(Records contained in a dataset)
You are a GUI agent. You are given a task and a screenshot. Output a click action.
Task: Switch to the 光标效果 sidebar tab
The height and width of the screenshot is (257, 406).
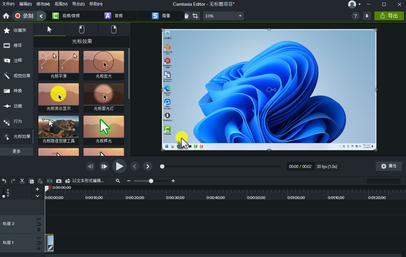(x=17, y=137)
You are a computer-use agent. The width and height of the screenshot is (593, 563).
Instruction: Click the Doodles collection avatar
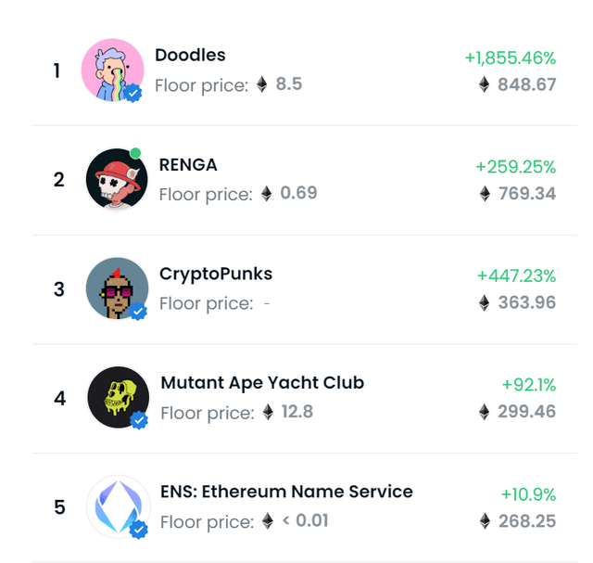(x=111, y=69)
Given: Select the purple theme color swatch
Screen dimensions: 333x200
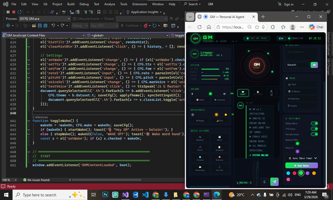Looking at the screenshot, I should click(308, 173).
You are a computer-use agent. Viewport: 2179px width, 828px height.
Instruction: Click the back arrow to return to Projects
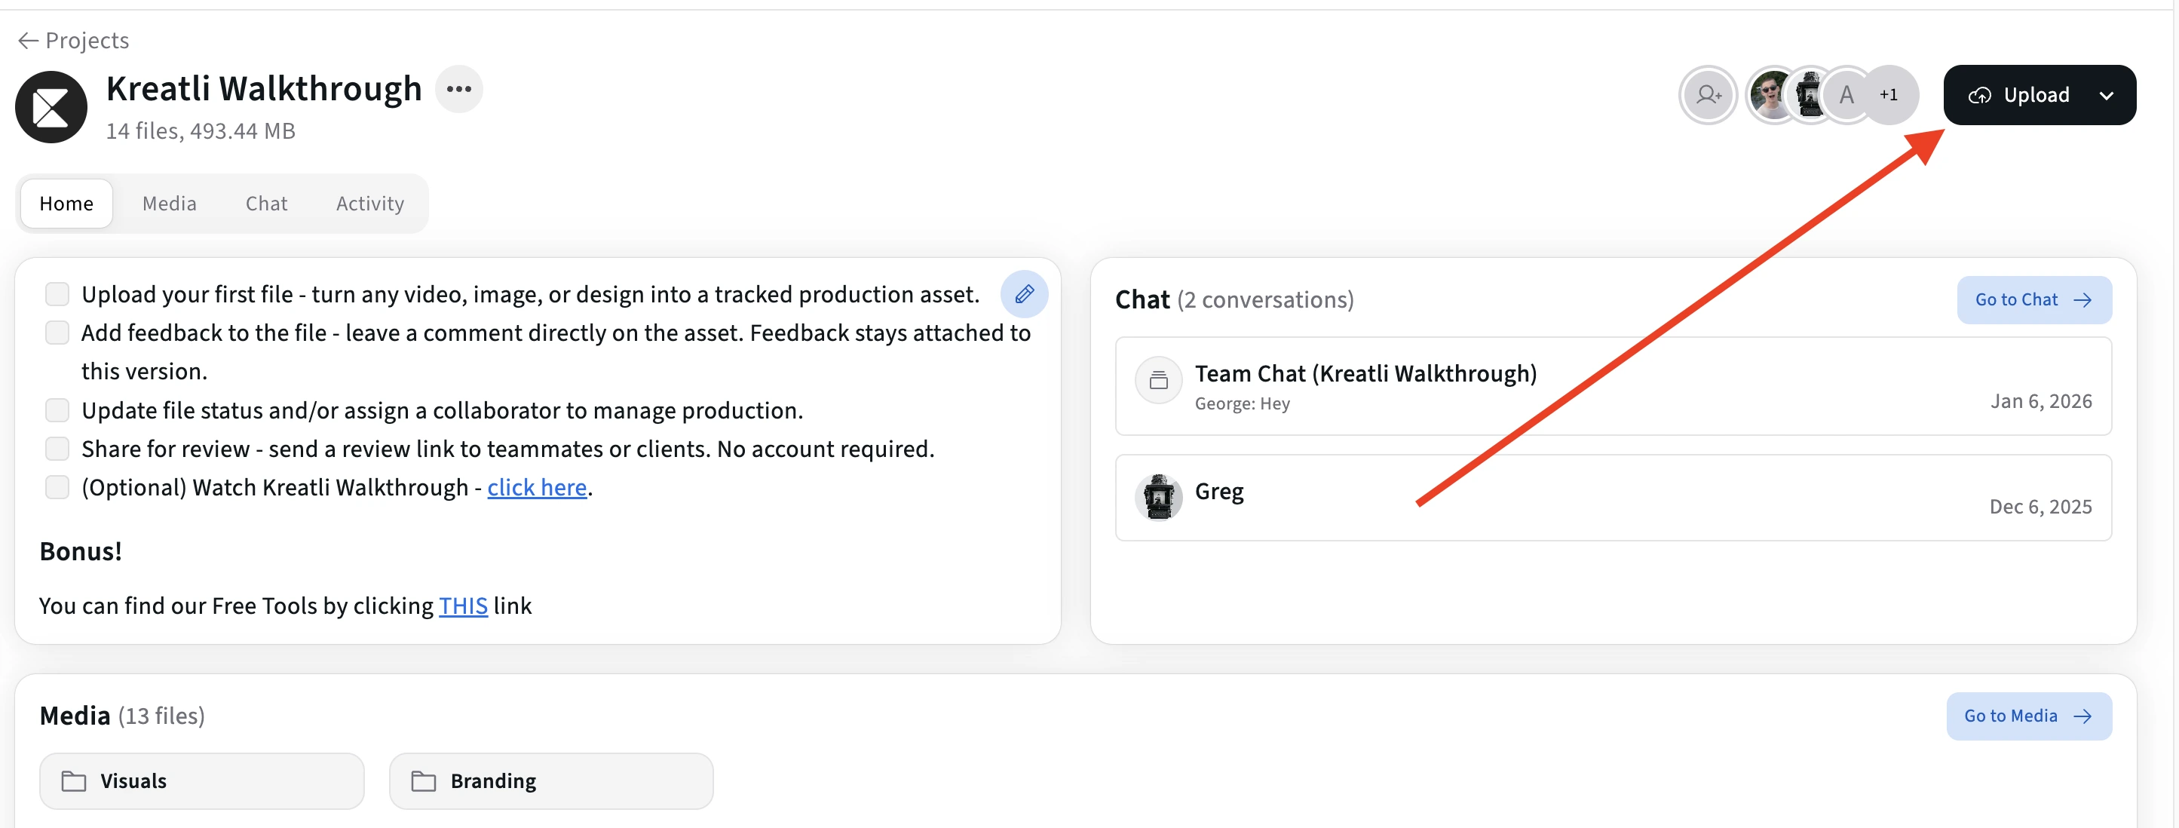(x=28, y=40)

---

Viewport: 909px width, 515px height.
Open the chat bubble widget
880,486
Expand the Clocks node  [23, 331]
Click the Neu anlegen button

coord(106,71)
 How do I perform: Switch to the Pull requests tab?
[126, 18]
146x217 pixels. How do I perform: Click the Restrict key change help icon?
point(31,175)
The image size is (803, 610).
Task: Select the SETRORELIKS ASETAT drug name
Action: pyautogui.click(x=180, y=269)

▶ **Task details**
Across the entries above, work out how many lines include the string "Viewport", and report only that figure.

▶ **Output for this exercise**
2